Kunsthaus Baselland

Bettina Grossenbacher

19 Sep - 13 Nov 2011

© Bettina Grossenbacher
Exhibition view, 2011
BETTINA GROSSENBACHER
Leaking Roof
19 September - 13 November, 2011

Under the title, “Leaking roof”, Basel-based artist Bettina Grossenbacher (born in Thun in 1960) presents the Swiss premiere of her latest video installation “Mikado” (2010) as well as a number of further photographic works specially created for the exhibition in Kunsthaus Baselland. Grossenbacher worked as a freelance actress before graduating from the School of Art and Design in Basel with the main subject Video. She has displayed her works in numerous international solo exhibitions (among others Kunstraum Düsseldorf, 2004; Galerie im Kunsthaus Erfurt, 2000) and has also participated in group exhibitions (among others Kasseler Kunstverein im Fridericianum, 2010; Kunsthalle Luzern, 2009; Laznia Centre for Contemporary Art Gdansk, 2008; Kunstmuseum Thun, 2008).

For some time now, Bettina Grossenbacher has been engaged with rooms and houses, whereby these can be understood both as places for the familiar and as a refuge, and also as places that are sought out by the uncanny and where imagination can get out of hand. In psychoanalysis and dream interpretation, certain areas are exemplary of mental states and personality traits. “Leaking roof” can paraphrase that red thread running through the exhibition, which describes the spaces as a place of projection for longings, desires, but also anxieties and clandestine things.

In the film, “Mikado” (2010), a young woman, the protagonist in the film, enters an empty house and undertakes a time travel into the past with her foray through the rooms containing old furniture and accumulated objects. Despite her youth, a copious amount of memories seems to rise to the surface. The girl pulls out drawers and explore their contents; she tries out a lipstick, push aside curtains and feels her way through the relics of a distant time. The past enters into a relation with her, but doesn’t uncover the exact connection. This mood is interrupted by the appearance of a grown man who sometimes wanders around the garden and sometimes enters the house. A conversation between the two, however, doesn't help in comprehending their relationship. “Every detail of the film's plot is carefully choreographed, certain motifs recur again and again: mirror effects, reflections, curtains of varying transparency, insights from inside out and vice versa – the house becomes a reflection of inner states. Similar to the plays of Samuel Beckett, the viewer's need to understand is deliberately undermined, even the satisfaction of voyeuristic pleasure by watching a family drama is not fulfilled. The artist entices us to abandon the search for meaning and to let us be carried away by the power of images and language.” (Eva Scharrer)

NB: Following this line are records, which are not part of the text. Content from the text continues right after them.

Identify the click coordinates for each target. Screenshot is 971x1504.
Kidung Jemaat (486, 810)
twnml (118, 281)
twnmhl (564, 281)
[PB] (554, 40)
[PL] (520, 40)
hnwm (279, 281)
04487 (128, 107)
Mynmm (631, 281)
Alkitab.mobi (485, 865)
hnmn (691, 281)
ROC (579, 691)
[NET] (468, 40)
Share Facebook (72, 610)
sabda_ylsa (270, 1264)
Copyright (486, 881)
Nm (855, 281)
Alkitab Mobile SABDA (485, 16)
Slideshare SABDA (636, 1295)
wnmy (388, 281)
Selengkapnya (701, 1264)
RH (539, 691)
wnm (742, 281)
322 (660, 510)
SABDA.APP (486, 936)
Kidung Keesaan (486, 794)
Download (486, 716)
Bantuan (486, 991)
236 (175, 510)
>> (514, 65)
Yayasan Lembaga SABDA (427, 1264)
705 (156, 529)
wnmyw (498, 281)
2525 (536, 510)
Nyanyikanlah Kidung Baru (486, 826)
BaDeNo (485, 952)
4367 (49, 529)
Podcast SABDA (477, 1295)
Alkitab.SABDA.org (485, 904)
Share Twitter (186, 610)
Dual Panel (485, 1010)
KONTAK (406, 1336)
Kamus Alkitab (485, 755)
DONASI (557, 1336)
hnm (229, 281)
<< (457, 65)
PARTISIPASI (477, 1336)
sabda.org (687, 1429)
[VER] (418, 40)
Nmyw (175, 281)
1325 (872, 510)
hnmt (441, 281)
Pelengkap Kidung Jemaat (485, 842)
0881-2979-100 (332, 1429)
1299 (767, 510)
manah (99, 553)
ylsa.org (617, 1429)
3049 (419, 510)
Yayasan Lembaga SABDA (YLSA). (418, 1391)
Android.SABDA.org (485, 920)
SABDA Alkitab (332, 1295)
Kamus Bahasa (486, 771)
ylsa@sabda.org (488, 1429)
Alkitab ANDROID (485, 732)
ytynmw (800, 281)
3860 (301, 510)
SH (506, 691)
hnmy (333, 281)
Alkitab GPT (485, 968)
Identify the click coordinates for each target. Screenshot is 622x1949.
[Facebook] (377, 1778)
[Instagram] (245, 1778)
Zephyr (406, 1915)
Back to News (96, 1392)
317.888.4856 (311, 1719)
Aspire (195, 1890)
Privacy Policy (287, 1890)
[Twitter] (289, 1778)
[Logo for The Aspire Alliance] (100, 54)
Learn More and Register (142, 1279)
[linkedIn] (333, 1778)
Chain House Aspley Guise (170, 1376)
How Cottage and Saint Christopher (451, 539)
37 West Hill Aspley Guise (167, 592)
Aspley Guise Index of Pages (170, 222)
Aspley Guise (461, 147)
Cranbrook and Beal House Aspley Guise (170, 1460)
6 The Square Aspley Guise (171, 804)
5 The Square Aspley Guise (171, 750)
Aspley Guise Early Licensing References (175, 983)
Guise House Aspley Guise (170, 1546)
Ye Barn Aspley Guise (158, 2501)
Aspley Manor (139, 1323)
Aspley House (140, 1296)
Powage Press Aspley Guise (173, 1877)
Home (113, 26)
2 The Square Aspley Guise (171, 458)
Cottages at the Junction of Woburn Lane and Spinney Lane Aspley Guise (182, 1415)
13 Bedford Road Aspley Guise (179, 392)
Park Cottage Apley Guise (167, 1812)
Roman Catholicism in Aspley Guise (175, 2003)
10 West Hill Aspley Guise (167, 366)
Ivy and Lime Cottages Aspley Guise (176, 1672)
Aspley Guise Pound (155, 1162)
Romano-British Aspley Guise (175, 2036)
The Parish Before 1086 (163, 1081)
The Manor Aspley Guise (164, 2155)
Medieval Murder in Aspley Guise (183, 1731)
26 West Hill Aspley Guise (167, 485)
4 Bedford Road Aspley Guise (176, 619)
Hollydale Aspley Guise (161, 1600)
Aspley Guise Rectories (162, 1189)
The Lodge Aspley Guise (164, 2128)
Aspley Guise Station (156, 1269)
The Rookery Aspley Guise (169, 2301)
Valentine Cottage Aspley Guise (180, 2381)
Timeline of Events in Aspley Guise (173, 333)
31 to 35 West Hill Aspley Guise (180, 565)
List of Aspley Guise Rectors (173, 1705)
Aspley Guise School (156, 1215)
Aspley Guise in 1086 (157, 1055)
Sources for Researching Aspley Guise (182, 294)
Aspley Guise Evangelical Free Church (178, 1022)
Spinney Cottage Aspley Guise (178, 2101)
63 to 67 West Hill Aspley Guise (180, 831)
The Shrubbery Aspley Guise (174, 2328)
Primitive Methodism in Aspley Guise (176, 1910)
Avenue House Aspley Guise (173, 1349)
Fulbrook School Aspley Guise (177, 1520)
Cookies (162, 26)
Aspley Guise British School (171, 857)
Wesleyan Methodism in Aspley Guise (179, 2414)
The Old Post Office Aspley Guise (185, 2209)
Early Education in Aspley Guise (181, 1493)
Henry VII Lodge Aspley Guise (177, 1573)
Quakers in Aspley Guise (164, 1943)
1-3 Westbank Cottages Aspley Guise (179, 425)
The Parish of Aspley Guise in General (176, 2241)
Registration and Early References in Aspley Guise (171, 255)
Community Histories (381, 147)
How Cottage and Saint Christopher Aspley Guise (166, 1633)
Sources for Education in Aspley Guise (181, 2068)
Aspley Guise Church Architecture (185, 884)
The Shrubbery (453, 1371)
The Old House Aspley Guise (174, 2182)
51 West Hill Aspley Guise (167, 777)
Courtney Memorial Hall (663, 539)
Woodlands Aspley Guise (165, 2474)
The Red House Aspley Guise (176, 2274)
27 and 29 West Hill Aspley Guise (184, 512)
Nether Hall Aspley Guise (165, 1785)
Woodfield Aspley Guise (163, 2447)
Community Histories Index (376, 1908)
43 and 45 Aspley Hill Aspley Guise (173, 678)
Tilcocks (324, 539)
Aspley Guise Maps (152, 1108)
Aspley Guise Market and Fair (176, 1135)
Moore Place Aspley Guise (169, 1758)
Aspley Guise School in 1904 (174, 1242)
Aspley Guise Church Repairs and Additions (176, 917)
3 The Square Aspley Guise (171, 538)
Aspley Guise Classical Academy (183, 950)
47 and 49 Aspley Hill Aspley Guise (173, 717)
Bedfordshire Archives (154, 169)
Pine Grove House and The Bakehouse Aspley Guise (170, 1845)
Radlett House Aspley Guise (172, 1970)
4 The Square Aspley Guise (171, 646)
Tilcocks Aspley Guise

The video work, “16o12’N/22o51’W” (2011), plays with the mysteriousness of dwellings, and this time, the focus is on a ship. With a fixed camera angle the artist filmed a ship wreck that ran aground on the Cape Verde Islands in 1968 and since then ages away. The slow disintegration of the wreck by the surf is the main motif for a story that develops in the subtitles. The text describes in detail a fight between three men on the bridge of a ship. The image of the surf, which alternates between slow and normal speed, corresponds with the respirations of the recipient, which alternate according to the sound of the waves, if he/she is willing to let in the described story. The motif of the stranded ship becomes a cipher of timelessness, a shell with a secret, known only to a few.

The work, “Haus Nr. 13” (2011), consists of nine light boxes that depict the interior of an empty house. The rooms are characterised by parquet flooring, wooden built-in closets and a heavy wooden railing. The house is unknown to the visitor, and he/she will never know it. The light boxes, themselves wooden objects, show the moment when the rooms are handed over by the old user to the new. The absence of personal traces makes them the perfect projection screen. This perception is supported by texts, which have been inserted into the images like titles of a film, and when read continuously, describe a murder.

In another work, the artist shows plots of various dwellings that one might find on the outskirts of cities. She has painted them directly on the wall, but has removed all references to the respective environment, so that only the building is visible. In turn the visitors will find posters in the exhibition that show the respective surroundings, but not the omitted objects, and which thereby complement the seen motif. The objects of housing remain in the exhibition, while their environments pass into the visitors’ ownership.